What is oxygen?
Oxygen is a non-metal element that is a gas at room temperature. Its molecules contain two oxygen atoms.
Oxygen is vital for respiration, which is the process that transfers energy from glucose to cells.
Oxygen is necessary for burning to occur. However, burning will only happen when the mixture of fuel and oxygen is hot enough.
How is oxygen useful?
Oxygen is a non-metal element and is found naturally as a molecule. Each molecule is made up of two oxygen atoms that are strongly joined together. Oxygen has low melting and boiling points, so it is in a gas state at room temperature.
Vital for life
When animals breathe in, oxygen molecules enter the lungs and pass through the lung walls into the blood. The blood carries oxygen to the cells of the body, where it takes part in a chemical reaction with glucose. This chemical reaction is called respiration.

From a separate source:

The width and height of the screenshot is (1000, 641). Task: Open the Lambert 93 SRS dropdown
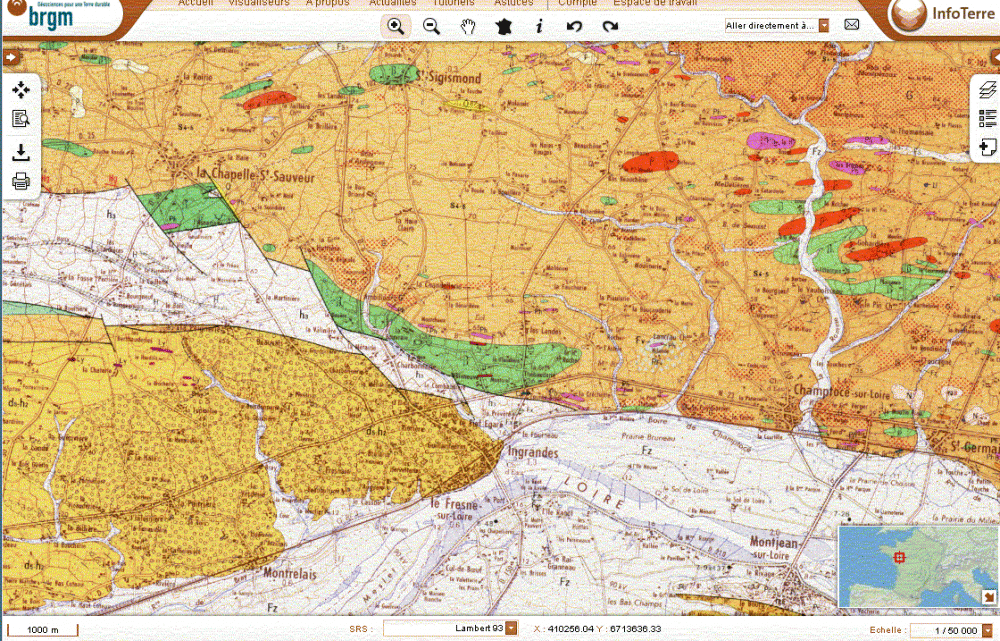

Respiration happens all the time in every living thing: it is how the cells receive energy. If an animal or plant does not have enough oxygen, it will not be able to respire and will die.
If the temperature is high enough, many substances will burn in oxygen. When a substance burns, it reacts with oxygen: this happens in wood fires and also in car engines, which burn petrol. The chemical reaction transfers energy in order to make the engine work. The scientific word for burning is combustion.